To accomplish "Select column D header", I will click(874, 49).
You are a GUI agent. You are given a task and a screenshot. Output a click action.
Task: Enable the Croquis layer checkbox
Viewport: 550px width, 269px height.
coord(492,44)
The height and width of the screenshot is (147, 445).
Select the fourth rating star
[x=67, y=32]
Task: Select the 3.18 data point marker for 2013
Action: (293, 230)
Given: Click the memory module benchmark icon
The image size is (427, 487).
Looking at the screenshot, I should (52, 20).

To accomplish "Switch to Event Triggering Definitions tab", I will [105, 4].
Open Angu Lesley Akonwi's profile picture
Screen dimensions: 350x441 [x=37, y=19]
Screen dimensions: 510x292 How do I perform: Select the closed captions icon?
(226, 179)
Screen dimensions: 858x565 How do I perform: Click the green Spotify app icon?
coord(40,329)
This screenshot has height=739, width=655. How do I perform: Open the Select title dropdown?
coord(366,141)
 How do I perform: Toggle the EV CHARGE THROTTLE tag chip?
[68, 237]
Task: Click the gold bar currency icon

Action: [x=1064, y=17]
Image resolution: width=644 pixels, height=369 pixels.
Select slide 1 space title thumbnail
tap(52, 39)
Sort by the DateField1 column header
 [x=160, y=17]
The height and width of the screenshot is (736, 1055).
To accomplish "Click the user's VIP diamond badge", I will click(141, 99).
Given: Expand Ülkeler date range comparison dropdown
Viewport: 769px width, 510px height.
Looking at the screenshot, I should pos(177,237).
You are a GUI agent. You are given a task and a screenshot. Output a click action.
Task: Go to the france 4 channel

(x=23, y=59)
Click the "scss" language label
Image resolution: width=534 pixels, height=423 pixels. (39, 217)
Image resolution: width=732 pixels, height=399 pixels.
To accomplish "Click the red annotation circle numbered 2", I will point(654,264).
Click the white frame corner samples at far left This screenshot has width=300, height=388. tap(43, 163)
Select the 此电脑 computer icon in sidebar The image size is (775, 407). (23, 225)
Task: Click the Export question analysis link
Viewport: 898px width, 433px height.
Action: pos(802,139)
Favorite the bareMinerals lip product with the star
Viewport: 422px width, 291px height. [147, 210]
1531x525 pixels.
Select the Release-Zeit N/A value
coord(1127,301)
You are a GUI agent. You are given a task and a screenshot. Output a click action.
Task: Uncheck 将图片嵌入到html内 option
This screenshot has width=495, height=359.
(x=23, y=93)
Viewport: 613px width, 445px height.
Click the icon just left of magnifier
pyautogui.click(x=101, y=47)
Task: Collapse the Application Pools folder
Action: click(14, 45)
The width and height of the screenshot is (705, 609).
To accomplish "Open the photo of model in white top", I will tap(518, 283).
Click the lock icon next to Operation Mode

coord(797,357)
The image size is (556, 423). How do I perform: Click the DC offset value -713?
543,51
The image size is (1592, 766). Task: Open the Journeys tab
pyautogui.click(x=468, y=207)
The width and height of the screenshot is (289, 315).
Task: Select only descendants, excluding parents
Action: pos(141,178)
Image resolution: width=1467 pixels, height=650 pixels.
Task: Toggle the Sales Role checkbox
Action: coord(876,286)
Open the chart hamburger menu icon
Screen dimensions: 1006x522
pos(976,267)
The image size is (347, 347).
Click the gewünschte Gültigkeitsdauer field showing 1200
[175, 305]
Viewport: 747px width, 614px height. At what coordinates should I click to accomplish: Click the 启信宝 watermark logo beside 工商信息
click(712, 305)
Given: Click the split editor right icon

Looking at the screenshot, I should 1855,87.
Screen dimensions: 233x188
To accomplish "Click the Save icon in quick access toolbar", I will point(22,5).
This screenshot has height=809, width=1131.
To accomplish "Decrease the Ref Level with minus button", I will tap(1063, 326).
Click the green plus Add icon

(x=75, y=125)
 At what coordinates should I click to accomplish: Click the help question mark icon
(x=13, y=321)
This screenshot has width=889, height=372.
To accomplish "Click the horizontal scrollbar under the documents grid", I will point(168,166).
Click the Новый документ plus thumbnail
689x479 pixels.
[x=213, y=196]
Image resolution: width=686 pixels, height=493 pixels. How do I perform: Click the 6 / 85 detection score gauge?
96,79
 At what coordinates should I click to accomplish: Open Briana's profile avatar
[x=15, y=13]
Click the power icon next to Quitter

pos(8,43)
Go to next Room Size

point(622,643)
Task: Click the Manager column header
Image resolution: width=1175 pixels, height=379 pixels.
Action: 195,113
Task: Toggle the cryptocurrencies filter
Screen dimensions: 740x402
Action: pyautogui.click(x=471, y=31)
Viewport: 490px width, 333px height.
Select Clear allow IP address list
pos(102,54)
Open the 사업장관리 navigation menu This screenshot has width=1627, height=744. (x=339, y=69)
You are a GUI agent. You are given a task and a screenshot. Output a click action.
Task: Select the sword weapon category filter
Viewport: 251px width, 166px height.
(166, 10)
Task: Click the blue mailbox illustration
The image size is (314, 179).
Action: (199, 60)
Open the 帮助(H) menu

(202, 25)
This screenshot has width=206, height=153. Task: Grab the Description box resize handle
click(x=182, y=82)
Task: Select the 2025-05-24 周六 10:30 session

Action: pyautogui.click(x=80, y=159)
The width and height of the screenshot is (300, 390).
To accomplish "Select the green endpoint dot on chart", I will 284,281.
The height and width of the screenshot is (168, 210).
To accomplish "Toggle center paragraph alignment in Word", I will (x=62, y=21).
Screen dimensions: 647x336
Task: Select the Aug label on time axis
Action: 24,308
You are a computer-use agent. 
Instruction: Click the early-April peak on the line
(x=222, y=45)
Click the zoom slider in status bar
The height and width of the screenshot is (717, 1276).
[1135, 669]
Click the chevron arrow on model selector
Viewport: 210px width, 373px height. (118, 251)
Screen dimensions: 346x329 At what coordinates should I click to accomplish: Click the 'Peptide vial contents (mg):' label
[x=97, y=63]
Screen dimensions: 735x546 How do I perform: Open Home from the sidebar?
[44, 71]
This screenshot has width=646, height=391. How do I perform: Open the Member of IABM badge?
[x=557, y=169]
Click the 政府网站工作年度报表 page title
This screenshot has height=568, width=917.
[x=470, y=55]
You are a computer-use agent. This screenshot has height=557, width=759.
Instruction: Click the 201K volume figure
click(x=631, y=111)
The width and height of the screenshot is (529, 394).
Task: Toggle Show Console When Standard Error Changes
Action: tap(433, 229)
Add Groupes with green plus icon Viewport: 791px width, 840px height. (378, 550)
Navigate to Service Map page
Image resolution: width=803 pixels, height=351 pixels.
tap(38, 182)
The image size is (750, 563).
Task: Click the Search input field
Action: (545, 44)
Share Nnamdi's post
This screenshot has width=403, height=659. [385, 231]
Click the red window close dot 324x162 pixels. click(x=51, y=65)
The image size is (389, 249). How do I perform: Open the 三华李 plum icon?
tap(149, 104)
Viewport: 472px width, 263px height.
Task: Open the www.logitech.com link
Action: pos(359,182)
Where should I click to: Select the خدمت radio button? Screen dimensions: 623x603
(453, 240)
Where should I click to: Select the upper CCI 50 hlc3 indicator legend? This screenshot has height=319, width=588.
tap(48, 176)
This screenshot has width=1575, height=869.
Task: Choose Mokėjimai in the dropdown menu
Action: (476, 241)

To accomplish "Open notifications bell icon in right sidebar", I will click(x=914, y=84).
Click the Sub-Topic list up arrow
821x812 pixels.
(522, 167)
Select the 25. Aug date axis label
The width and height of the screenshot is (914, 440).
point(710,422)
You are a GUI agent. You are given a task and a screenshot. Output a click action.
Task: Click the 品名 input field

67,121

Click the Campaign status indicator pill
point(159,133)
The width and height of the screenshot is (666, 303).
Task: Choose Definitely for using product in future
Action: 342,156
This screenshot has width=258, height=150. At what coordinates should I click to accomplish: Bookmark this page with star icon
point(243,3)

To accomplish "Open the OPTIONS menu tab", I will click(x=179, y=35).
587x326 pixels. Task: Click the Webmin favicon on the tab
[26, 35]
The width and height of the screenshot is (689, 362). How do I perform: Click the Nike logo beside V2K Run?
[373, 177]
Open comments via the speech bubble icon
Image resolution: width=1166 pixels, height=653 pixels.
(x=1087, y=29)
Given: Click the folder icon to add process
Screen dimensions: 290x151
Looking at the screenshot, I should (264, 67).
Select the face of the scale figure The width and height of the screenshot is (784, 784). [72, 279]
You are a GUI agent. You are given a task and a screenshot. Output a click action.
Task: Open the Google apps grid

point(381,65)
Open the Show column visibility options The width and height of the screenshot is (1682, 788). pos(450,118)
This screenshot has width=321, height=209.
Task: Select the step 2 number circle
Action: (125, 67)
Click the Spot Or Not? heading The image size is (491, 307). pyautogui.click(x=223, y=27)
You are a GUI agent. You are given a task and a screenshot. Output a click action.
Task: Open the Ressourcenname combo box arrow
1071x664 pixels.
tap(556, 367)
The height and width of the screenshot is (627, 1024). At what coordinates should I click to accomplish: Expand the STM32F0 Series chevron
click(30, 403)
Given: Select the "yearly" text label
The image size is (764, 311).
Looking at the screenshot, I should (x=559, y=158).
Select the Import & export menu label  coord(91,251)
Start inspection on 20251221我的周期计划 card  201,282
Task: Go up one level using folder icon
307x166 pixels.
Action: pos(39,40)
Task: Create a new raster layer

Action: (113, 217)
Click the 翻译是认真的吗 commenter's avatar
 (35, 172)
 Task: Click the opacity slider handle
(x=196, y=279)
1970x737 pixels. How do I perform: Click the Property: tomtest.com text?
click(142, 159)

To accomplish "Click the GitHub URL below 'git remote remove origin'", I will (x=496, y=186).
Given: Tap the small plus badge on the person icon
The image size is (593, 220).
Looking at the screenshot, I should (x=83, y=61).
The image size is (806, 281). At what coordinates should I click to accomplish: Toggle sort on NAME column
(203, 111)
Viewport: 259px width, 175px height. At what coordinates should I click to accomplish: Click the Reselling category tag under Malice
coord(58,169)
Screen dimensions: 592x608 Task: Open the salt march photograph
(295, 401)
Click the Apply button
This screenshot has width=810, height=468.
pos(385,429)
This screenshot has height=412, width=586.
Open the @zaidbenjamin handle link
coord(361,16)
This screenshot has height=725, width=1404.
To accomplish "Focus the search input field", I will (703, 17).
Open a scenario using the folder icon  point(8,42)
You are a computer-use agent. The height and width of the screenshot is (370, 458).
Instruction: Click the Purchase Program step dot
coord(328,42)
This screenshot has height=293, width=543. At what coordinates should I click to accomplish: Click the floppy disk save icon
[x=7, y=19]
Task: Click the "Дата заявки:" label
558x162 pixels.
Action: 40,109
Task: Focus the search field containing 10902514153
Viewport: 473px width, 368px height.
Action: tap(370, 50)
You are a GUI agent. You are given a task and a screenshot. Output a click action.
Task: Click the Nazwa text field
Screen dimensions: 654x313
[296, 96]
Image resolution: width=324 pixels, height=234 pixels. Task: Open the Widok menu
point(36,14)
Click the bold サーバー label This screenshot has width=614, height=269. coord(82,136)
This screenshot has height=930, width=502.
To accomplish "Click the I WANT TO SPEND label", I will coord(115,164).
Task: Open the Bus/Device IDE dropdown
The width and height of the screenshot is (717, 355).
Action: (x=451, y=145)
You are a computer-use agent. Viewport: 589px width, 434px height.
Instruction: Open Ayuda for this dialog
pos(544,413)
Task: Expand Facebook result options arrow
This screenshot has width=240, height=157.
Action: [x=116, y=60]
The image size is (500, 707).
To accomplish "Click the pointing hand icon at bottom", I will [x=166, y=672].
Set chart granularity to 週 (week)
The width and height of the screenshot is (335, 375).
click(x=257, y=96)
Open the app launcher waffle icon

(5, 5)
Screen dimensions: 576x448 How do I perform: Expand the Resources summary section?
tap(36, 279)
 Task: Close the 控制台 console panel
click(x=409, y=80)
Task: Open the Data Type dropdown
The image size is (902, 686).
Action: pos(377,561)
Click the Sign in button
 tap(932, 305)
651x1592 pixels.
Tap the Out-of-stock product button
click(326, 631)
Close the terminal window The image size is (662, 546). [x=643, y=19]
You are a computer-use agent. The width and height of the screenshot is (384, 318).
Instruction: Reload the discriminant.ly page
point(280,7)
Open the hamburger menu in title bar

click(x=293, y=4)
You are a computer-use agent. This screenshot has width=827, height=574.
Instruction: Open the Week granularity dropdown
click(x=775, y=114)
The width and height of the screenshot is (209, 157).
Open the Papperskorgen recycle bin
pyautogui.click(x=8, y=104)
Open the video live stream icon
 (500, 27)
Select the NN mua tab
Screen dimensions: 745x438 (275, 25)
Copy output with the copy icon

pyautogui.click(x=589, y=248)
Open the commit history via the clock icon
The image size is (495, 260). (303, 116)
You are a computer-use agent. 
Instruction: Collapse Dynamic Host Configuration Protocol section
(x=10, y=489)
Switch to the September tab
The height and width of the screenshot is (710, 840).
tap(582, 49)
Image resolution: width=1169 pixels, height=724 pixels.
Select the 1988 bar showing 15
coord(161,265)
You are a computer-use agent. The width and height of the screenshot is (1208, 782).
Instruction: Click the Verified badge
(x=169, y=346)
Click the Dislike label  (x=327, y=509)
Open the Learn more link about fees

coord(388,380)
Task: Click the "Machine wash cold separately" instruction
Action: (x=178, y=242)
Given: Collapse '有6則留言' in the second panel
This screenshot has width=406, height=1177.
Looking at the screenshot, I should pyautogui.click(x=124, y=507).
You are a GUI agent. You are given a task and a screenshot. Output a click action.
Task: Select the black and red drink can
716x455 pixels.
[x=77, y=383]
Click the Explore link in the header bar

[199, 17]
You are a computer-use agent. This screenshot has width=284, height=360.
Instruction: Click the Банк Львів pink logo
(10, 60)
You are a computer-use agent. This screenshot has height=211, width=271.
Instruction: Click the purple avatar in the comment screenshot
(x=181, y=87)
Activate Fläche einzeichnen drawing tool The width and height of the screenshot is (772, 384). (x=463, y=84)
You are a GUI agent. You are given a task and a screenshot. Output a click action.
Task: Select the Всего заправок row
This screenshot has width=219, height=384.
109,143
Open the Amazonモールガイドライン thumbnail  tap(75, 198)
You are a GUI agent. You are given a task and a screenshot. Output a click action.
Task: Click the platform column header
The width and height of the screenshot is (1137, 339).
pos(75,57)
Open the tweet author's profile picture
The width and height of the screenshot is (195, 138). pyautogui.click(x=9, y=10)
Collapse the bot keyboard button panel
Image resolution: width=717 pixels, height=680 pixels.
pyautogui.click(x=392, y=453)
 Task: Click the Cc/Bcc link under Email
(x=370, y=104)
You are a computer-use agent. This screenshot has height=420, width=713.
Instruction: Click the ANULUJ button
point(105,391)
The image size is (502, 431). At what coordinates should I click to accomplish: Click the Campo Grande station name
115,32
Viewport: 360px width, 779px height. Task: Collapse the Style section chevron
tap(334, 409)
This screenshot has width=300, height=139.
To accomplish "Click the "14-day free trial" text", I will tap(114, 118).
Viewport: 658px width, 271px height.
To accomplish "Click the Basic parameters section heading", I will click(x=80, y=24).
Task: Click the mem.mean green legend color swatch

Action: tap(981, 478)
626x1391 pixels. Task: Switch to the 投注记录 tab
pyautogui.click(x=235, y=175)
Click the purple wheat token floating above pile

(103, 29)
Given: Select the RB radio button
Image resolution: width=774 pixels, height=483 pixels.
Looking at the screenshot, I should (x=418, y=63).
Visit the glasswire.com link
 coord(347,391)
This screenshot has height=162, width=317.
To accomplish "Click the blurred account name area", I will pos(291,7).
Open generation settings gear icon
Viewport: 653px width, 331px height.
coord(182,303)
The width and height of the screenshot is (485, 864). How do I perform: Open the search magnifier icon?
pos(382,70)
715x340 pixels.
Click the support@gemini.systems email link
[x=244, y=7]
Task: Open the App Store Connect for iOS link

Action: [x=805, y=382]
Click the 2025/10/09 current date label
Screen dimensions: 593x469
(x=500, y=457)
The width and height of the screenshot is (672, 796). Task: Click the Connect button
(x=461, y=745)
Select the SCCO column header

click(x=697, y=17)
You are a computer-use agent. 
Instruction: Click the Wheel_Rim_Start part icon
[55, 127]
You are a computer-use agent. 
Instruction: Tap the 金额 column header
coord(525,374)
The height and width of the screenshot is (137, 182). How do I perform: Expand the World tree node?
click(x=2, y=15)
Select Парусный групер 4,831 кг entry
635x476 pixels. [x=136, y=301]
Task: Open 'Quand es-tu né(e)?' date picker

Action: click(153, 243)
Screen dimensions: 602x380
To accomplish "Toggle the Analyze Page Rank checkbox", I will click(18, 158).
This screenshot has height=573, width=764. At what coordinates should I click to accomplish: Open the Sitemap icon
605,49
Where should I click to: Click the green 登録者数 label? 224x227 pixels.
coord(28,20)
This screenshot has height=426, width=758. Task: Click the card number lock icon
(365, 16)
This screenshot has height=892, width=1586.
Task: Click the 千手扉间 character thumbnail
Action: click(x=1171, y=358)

---

### [Assigned task]
The word "window" may appear in several lines of the data; copy every line where it does.

### [Answer box]
Click the red window close dot 324x162 pixels. click(x=51, y=65)
Close the terminal window The image size is (662, 546). [x=643, y=19]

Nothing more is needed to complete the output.